I came across this post and, not being an expert in either NumPy or the how it would be done in Julia, was curious if anyone here could weigh in with idiomatic Julia versions of some of these examples for comparison.
Note that the author also promises a follow-up piece in which a “better suggestion” will be revealed.

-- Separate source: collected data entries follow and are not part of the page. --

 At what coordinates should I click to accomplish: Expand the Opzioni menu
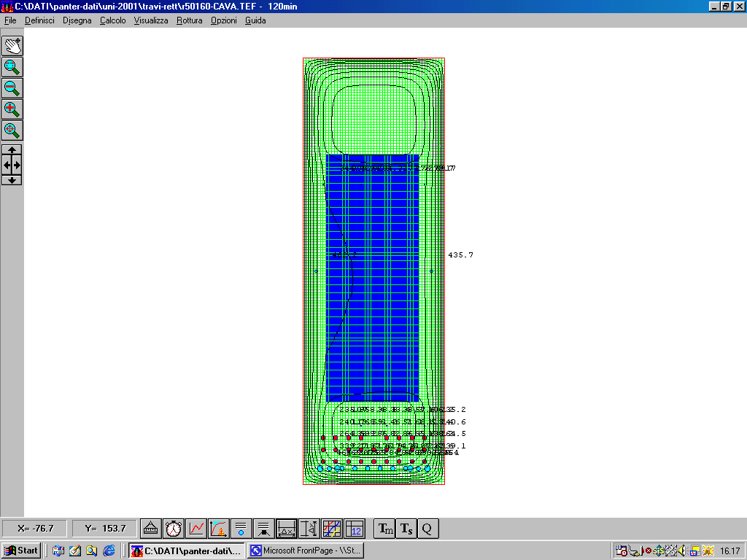pyautogui.click(x=223, y=20)
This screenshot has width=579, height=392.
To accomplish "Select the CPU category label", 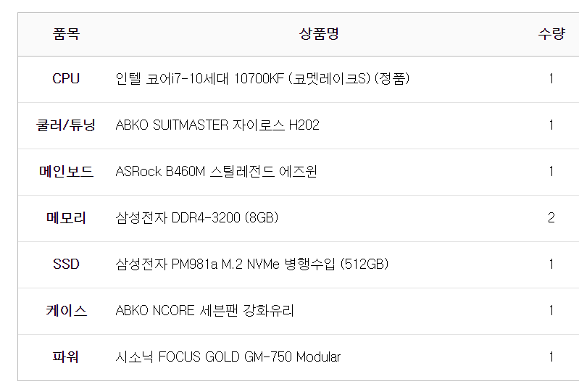I will click(x=66, y=79).
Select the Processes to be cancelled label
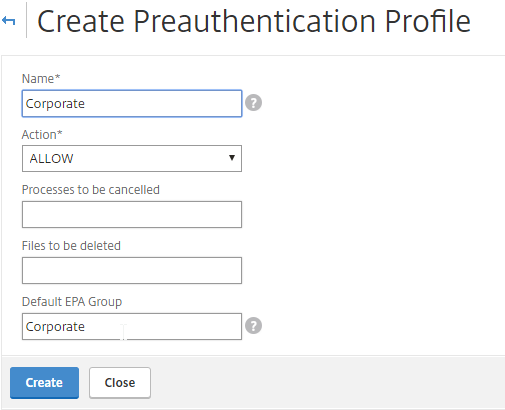Screen dimensions: 505x410 [91, 190]
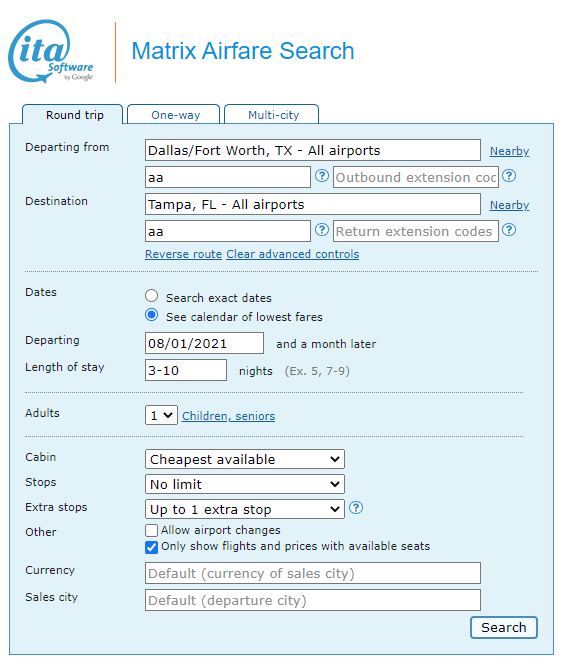Select See calendar of lowest fares option
The width and height of the screenshot is (562, 670).
tap(151, 315)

Here is how I would do the first three examples
Example 1
Say
A
is a5×5
matrix,x
is a length-5 vector, and you want to find the vector y such thatAy=x
A = rand(5,5)
x = rand(5)
y = A\x
Example 2
Say
A
is a stack of 1005×5
matrices, given as a100×5×5
array. And sayx
is a stack of 100 length-5 vectors, given as a100×5
array. And say you want to solveAᵢyᵢ=xᵢ
for1≤i≤100
A = [rand(5,5) for i in 1:100]
x = [rand(5) for i in 1:100]
y = [A[i]\x[i] for i in 1:100]
Example 3
Suppose:
A
is aK×L×M
arrayB
is aL×N
arrayC
is aK×M
arrayAnd say that for each
k
andn
, you’d like to compute the mean over theL
andM
> dimensions. That is, you want
D_kn = 1/(LM) × ∑_lm A_klm B_ln C_km.
K = 2
L = 3
M = 4
N = 5
A = rand(K,L,M)
B = rand(L,N)
C = rand(K,M)
D = [[1/(L * M) * sum(A[k,l,m] * B[l,n] * C[k,m] for l in 1:L for m in 1:M) for k in 1:K ] for n in 1:N]
I don’t like, too.
I was actually curious about the best equivalent for this part, because they say:
But nowadays, everything is GPU and if you’ve got big arrays, you probably don’t want to use loops in any language.

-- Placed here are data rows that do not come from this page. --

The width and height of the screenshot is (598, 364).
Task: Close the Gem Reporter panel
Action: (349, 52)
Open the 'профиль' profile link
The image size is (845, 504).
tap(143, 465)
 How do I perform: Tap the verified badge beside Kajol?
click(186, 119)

That made me curious if Julia breaks the “loops are bad” mold here too. I’m not very familiar with the KernelAbstractions.jl / CUDA.jl side of things though, so I don’t know how much effort it would be to write this in a GPU-friendly way. (A lot of the complaints in the article are about the ergonomics of doing things, stuff being unnecessarily hard, rather than about being able to do it at all.)
They explicitly say “given as a 100×5×5
array”, so a rand(100, 5, 5)
would be closer to the spec. (And similarly for x
.)
The last example comes out really neat with Tullio.jl or similar, but it’s nice to see that even the native Julia version comes out pretty nice and readable.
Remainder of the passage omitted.